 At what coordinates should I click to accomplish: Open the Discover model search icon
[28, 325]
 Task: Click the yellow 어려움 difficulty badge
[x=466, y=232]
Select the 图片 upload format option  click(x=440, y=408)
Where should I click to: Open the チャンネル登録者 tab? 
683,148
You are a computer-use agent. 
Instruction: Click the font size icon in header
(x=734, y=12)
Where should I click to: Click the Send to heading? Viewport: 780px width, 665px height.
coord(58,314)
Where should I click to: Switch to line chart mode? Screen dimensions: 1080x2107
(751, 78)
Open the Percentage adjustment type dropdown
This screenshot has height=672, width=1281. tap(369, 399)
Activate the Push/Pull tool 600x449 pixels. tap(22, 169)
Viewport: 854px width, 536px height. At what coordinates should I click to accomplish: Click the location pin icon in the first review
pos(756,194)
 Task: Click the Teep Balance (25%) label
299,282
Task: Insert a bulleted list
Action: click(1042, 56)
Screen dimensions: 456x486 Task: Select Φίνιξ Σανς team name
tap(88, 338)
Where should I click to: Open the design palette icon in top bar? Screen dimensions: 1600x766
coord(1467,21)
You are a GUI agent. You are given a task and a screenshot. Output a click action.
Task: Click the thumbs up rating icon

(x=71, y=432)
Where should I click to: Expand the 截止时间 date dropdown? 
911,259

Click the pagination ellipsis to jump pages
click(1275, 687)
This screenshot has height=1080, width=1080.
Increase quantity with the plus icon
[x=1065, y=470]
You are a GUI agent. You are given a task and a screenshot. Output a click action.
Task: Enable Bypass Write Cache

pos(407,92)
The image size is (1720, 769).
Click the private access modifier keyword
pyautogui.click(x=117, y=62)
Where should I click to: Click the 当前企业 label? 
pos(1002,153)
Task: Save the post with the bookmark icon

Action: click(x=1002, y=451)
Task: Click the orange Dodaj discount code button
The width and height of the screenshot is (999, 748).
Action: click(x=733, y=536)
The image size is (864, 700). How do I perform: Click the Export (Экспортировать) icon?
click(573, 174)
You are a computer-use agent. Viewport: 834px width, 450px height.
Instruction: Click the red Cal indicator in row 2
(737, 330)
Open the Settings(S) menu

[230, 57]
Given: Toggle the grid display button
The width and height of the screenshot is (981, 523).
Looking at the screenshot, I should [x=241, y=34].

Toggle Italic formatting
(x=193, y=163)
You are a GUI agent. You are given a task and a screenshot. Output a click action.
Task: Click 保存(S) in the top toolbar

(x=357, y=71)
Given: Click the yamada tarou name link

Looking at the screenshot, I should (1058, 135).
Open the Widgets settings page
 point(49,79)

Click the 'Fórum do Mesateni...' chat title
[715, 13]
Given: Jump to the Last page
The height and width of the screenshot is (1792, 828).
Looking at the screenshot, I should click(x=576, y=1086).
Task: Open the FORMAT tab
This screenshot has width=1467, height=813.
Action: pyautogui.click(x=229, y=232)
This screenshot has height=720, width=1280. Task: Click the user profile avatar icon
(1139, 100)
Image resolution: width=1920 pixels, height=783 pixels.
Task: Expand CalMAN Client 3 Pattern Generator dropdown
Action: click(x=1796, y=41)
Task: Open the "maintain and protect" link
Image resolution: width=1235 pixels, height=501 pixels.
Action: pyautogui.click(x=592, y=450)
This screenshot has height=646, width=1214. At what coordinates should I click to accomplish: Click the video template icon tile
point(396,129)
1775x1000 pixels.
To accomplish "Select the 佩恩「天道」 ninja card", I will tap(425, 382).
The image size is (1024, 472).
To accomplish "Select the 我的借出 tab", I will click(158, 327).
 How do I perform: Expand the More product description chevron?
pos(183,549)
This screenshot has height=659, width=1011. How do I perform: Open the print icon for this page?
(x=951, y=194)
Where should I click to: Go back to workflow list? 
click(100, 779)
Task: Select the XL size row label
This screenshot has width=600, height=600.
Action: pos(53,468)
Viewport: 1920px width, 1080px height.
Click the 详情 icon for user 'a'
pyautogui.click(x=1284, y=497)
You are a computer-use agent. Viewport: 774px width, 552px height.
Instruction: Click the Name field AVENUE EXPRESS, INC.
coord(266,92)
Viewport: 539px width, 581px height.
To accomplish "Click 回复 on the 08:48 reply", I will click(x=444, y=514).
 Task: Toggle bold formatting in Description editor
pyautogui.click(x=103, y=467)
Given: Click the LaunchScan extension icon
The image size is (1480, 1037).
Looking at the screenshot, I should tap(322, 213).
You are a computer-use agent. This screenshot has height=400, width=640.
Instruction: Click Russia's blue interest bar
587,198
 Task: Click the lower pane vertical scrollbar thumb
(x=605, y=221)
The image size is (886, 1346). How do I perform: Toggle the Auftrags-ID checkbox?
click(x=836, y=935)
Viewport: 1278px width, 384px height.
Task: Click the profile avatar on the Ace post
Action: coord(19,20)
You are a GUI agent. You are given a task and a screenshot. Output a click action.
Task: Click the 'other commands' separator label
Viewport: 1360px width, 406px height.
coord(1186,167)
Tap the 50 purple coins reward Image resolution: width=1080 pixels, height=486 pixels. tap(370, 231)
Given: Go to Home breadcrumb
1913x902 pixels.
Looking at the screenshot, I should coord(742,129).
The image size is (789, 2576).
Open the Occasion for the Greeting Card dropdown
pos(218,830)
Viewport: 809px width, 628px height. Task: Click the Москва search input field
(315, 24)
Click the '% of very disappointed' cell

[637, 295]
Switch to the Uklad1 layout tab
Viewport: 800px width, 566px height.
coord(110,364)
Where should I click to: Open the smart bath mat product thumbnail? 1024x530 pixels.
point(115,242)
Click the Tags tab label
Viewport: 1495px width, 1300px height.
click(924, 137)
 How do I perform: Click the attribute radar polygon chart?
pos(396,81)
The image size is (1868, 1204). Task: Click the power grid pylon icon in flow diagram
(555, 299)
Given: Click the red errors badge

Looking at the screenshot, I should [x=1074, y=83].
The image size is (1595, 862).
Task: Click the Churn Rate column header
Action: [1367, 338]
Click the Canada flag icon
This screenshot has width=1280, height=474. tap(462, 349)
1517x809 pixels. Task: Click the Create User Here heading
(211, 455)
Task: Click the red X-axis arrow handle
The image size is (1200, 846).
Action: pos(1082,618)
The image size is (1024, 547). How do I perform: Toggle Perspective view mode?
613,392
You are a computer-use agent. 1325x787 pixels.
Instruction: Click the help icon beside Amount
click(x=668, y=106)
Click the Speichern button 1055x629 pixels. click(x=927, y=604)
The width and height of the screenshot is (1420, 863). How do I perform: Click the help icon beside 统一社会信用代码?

----

The listing above is to be transcribed in full, with no line omitted.

■ Output below
 At what coordinates should I click to accomplish: Open the Discover model search icon
[28, 325]
 Task: Click the yellow 어려움 difficulty badge
[x=466, y=232]
Select the 图片 upload format option  click(x=440, y=408)
Where should I click to: Open the チャンネル登録者 tab? 
683,148
You are a computer-use agent. 
Instruction: Click the font size icon in header
(x=734, y=12)
Where should I click to: Click the Send to heading? Viewport: 780px width, 665px height.
coord(58,314)
Where should I click to: Switch to line chart mode? Screen dimensions: 1080x2107
(751, 78)
Open the Percentage adjustment type dropdown
This screenshot has height=672, width=1281. tap(369, 399)
Activate the Push/Pull tool 600x449 pixels. tap(22, 169)
Viewport: 854px width, 536px height. At what coordinates should I click to accomplish: Click the location pin icon in the first review
pos(756,194)
 Task: Click the Teep Balance (25%) label
299,282
Task: Insert a bulleted list
Action: click(1042, 56)
Screen dimensions: 456x486 Task: Select Φίνιξ Σανς team name
tap(88, 338)
Where should I click to: Open the design palette icon in top bar? Screen dimensions: 1600x766
coord(1467,21)
You are a GUI agent. You are given a task and a screenshot. Output a click action.
Task: Click the thumbs up rating icon

(x=71, y=432)
Where should I click to: Expand the 截止时间 date dropdown? 
911,259

Click the pagination ellipsis to jump pages
click(1275, 687)
This screenshot has height=1080, width=1080.
Increase quantity with the plus icon
[x=1065, y=470]
You are a GUI agent. You are given a task and a screenshot. Output a click action.
Task: Enable Bypass Write Cache

pos(407,92)
The image size is (1720, 769).
Click the private access modifier keyword
pyautogui.click(x=117, y=62)
Where should I click to: Click the 当前企业 label? 
pos(1002,153)
Task: Save the post with the bookmark icon

Action: click(x=1002, y=451)
Task: Click the orange Dodaj discount code button
The width and height of the screenshot is (999, 748).
Action: click(x=733, y=536)
The image size is (864, 700). How do I perform: Click the Export (Экспортировать) icon?
click(573, 174)
You are a computer-use agent. Viewport: 834px width, 450px height.
Instruction: Click the red Cal indicator in row 2
(737, 330)
Open the Settings(S) menu

[230, 57]
Given: Toggle the grid display button
The width and height of the screenshot is (981, 523).
Looking at the screenshot, I should [x=241, y=34].

Toggle Italic formatting
(x=193, y=163)
You are a GUI agent. You are given a task and a screenshot. Output a click action.
Task: Click 保存(S) in the top toolbar

(x=357, y=71)
Given: Click the yamada tarou name link

Looking at the screenshot, I should (1058, 135).
Open the Widgets settings page
 point(49,79)

Click the 'Fórum do Mesateni...' chat title
[715, 13]
Given: Jump to the Last page
The height and width of the screenshot is (1792, 828).
Looking at the screenshot, I should click(x=576, y=1086).
Task: Open the FORMAT tab
This screenshot has width=1467, height=813.
Action: pyautogui.click(x=229, y=232)
This screenshot has height=720, width=1280. Task: Click the user profile avatar icon
(1139, 100)
Image resolution: width=1920 pixels, height=783 pixels.
Task: Expand CalMAN Client 3 Pattern Generator dropdown
Action: click(x=1796, y=41)
Task: Open the "maintain and protect" link
Image resolution: width=1235 pixels, height=501 pixels.
Action: pyautogui.click(x=592, y=450)
This screenshot has height=646, width=1214. At what coordinates should I click to accomplish: Click the video template icon tile
point(396,129)
1775x1000 pixels.
To accomplish "Select the 佩恩「天道」 ninja card", I will tap(425, 382).
The image size is (1024, 472).
To accomplish "Select the 我的借出 tab", I will click(158, 327).
 How do I perform: Expand the More product description chevron?
pos(183,549)
This screenshot has height=659, width=1011. How do I perform: Open the print icon for this page?
(x=951, y=194)
Where should I click to: Go back to workflow list? 
click(100, 779)
Task: Select the XL size row label
This screenshot has width=600, height=600.
Action: pos(53,468)
Viewport: 1920px width, 1080px height.
Click the 详情 icon for user 'a'
pyautogui.click(x=1284, y=497)
You are a computer-use agent. Viewport: 774px width, 552px height.
Instruction: Click the Name field AVENUE EXPRESS, INC.
coord(266,92)
Viewport: 539px width, 581px height.
To accomplish "Click 回复 on the 08:48 reply", I will click(x=444, y=514).
 Task: Toggle bold formatting in Description editor
pyautogui.click(x=103, y=467)
Given: Click the LaunchScan extension icon
The image size is (1480, 1037).
Looking at the screenshot, I should tap(322, 213).
You are a computer-use agent. This screenshot has height=400, width=640.
Instruction: Click Russia's blue interest bar
587,198
 Task: Click the lower pane vertical scrollbar thumb
(x=605, y=221)
The image size is (886, 1346). How do I perform: Toggle the Auftrags-ID checkbox?
click(x=836, y=935)
Viewport: 1278px width, 384px height.
Task: Click the profile avatar on the Ace post
Action: coord(19,20)
You are a GUI agent. You are given a task and a screenshot. Output a click action.
Task: Click the 'other commands' separator label
Viewport: 1360px width, 406px height.
coord(1186,167)
Tap the 50 purple coins reward Image resolution: width=1080 pixels, height=486 pixels. tap(370, 231)
Given: Go to Home breadcrumb
1913x902 pixels.
Looking at the screenshot, I should coord(742,129).
The image size is (789, 2576).
Open the Occasion for the Greeting Card dropdown
pos(218,830)
Viewport: 809px width, 628px height. Task: Click the Москва search input field
(315, 24)
Click the '% of very disappointed' cell

[637, 295]
Switch to the Uklad1 layout tab
Viewport: 800px width, 566px height.
coord(110,364)
Where should I click to: Open the smart bath mat product thumbnail? 1024x530 pixels.
point(115,242)
Click the Tags tab label
Viewport: 1495px width, 1300px height.
click(924, 137)
 How do I perform: Click the attribute radar polygon chart?
pos(396,81)
The image size is (1868, 1204). Task: Click the power grid pylon icon in flow diagram
(555, 299)
Given: Click the red errors badge

Looking at the screenshot, I should [x=1074, y=83].
The image size is (1595, 862).
Task: Click the Churn Rate column header
Action: [1367, 338]
Click the Canada flag icon
This screenshot has width=1280, height=474. tap(462, 349)
1517x809 pixels. Task: Click the Create User Here heading
(211, 455)
Task: Click the red X-axis arrow handle
The image size is (1200, 846).
Action: pos(1082,618)
The image size is (1024, 547). How do I perform: Toggle Perspective view mode?
613,392
You are a computer-use agent. 1325x787 pixels.
Instruction: Click the help icon beside Amount
click(x=668, y=106)
Click the Speichern button 1055x629 pixels. click(x=927, y=604)
The width and height of the screenshot is (1420, 863). How do I perform: Click the help icon beside 统一社会信用代码?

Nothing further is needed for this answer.